» **Exercise aim**: Could you filter the listing for lines with the word "Gyöngyösi" and return them?

» **Supplied material**:

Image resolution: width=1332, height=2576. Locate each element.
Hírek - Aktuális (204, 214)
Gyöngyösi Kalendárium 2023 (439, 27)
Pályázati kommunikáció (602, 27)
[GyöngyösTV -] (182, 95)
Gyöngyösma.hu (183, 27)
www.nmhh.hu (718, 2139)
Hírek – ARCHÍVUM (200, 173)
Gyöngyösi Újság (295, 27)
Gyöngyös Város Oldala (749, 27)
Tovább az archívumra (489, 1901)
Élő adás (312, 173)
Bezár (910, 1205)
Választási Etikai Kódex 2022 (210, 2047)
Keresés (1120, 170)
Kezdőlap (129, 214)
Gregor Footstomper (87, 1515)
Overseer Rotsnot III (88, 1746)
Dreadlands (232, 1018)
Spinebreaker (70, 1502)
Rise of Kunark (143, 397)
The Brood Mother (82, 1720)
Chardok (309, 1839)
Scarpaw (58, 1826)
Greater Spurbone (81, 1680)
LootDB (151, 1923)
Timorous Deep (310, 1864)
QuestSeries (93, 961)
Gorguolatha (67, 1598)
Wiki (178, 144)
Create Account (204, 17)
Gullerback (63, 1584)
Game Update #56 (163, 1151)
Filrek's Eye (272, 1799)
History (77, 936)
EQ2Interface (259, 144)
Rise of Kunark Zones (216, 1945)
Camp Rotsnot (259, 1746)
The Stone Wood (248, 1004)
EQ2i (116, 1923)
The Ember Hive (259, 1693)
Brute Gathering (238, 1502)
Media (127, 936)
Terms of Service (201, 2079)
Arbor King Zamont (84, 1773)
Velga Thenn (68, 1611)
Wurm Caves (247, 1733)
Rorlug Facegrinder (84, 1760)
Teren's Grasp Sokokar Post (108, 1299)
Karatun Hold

» **Answer space**:
Gyöngyösi Kalendárium 2023 (439, 27)
Gyöngyösi Újság (295, 27)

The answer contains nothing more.